Las vocales no nos hacen mejores personas
“El lenguaje es la casa del ser. En su morada habita el hombre”, dijo Heidegger. Así lo trasluce Borges en su obra, que, como bien señaló la escritora recientemente fallecida Sylvia Molloy, tiene al lenguaje como su centralidad. Pocos escritores le han dedicado tantas páginas admirables. En su cuento El Congreso, demuestra que querer instaurar políticamente un lenguaje absoluto y universal solo conduce a la disgregación. El lenguaje no es de nadie y no responde a más razón que su propia lógica. Su génesis es irracional. Por lo demás, da alas y encierra a la vez.
No fueron pocos los que se lanzaron a inventar lenguas. James Joyce dijo que cuando escribió el inabordable Finnegans Wake puso a dormir al lenguaje para hacerlo hablar en el sueño; los futuristas rusos crearon el zaum, el idioma que también hablan los pájaros, las flores y las estrellas. No olvidemos el glíglico de Julio Cortázar con el que, en Rayuela, describe el alto voltaje de una escena erótica, demostrando así que no es el género de las letras ni las palabras lo que comunica, sino la lógica musical del lenguaje. Veamos si no: “Apenas él le amalaba el noema, a ella se le agolpaba el clémsio y caían en hidromurias…”.

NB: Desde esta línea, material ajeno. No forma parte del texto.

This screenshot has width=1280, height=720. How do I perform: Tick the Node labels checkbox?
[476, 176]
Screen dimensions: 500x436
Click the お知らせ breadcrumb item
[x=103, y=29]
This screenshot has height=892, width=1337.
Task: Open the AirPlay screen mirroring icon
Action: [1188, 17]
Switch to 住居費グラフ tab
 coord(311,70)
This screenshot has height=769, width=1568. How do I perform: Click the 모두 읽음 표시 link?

Shakespeare creó palabras hoy incorporadas al inglés. Quevedo, en español. En nuestras latitudes, Oliverio Girondo, César Vallejo: geniales iconoclastas. Son deliciosos los neologismos poéticos de Alejandra Pizarnik: “Gardel atanguece”. Estos febriles orfebres del lenguaje no pretendían, sin embargo, imponer sus rebeliones, sino debatirse en la hermosa perplejidad de la casa del ser. Hoy asistimos en cambio a una guerra –como si no hubiera bastantes– contra una vocal a la que se le imputa violencia de género: la o, que, en una actitud patriarcal, se arroga el derecho de ejercer funciones universales, para las cuales se dictamina que sea sustituida por la e. En el fragor de la batalla, esta ha ganado adeptos. Y también la a, que comienza a invadir enclaves antes exclusivos de la o: ya hay quienes hablan de “la cuerpa”, “la munda”. Quienes se enrolan en esta libertaria gesta gramatical no buscan solo arrebatarle territorios a la o, sino también enseñar a los ciudadanos de la lengua castellana a hablar y escribir en consecuencia, para que seamos –valga la ironía– “más derechos y humanos”.
Las lenguas ciertamente se transforman y es en las sociedades donde se operan los cambios. Pero nadie los impone. Mucho menos los jefes de Estado. Solo los convalida el tiempo.
No cabe a las vocales hacernos mejores personas. Tampoco a la x –curiosamente valor incógnito de una ecuación que, lejos de visibilizar, esconde, impersonaliza–, sino a una educación que forme en valores y vigorice la inteligencia crítica de los individuos. Y a los gobiernos en el cumplimiento de la erradicación cada vez más utópica de la miseria. Nuestros jóvenes apenas pueden expresarse. Están incapacitados de comprender un texto. No pueden leer en voz alta porque no logran concatenar ni las letras, ni las palabras, ni las oraciones. En este escenario de semianalfabetismo estructural, los autoerigidos en voceros únicos de los derechos humanos agregan un elemento más a la confusio linguarum vigente.
Entretanto, se reduce nuestro mundo. Hoy difícilmente podamos gozar de la descripción de un crepúsculo, del amor, de los sueños. Nadie escribe sobre eso, porque la realidad que se dice visibilizar con este lenguaje caprichoso no se extiende más allá de los genitales. La sexualización lingüística imperante que confunde morfemas con testículos marca la cumbre de un sexualismo social llevado al paroxismo. Es probable que los cruzados de esta majadería filológica se alcen finalmente con la victoria. Pero será, para mal de todos incluidos, una victoria pírrica que acabará de consolidar la Babel sin cielo de nuestra sociedad.